▶ [TEXT EXCERPT]:
In his 1997 drama "Eye of God," Tim Blake Nelson takes that phrase
both literally and metaphorically. The play abounds in imagery and
descriptions of witnessing critical events, seeing without noticing,
losing sight of what's important in the mortal realm - and while
these vision analogies may appear overdone, Rude Guerrilla Theater
Company's staging puts the focus where it should be, on Nelson's
characters.
We're in Kingfisher, Okla., a tank town that saw its heyday during an
earlier oil boom. Its only citizens are those lacking the will to
leave.
Among them are two waitresses at the local diner: the young Ainsley
DuPree (Jami McCoy) and her middle-age colleague, Dorothy Spencer
(Karen Harris). Ainsley's been writing to Jack Stallings (Darrin
James), a convict, during his time prison. Jack, released on good
behavior, is about to meet Ainsley for the first time. Her best days
behind her, Dorothy has contented herself with her job and with
raising her sister's 14-year-old son Tom [Tony Gilbert].

▶ [DATASET CONTENT]:
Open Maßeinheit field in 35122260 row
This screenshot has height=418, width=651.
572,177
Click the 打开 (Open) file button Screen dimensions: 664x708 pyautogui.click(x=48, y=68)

▶ [EXERCISE]: Go on with the theater review of "Eye of God" from the point where its last sentence ends. The material has nothing to do with the theater review.

▶ [TASK RESULT]:
These two stories - Ainsley's involvement with Jack and Dorothy and
Tom's lives - are the crux of "Eye of God." Of themselves, they have
little new to offer. Nelson, though,
introduces the details of both plotlines gradually, and rather than
chronologically, he tells each story through several overlapping
timelines that culminate in Ainsley's murder.
What's more, "Eye of God" is carefully crafted, interwoven with a
variety of themes: religious faith and salvation, tenderness and
violence, human connection and isolation, birth and infertility, and -
most noticeably - knowing through seeing vs. ignorance through lack
of sight. Perhaps better known as a film actor ("Minority
Report," "The Thin Red Line" and "O Brother, Where Art Thou?") and
director ("O"), than as a playwright, Nelson isn't the most original.
His skill lies in organizing his materials so that they amplify
understanding of his characters.
Director Andrew Nienaber's staging at the Empire Theater is often
ungainly and inexpressive, but he and his cast know to overplay
Nelson's text is to reduce it to something laughably melodramatic.
His four principals - McCoy, James, Harris and [Gilbert] - underplay
beautifully, creating genuine empathy for their characters who, like
the town they inhabit, seem mere shadows of what they once might have
been.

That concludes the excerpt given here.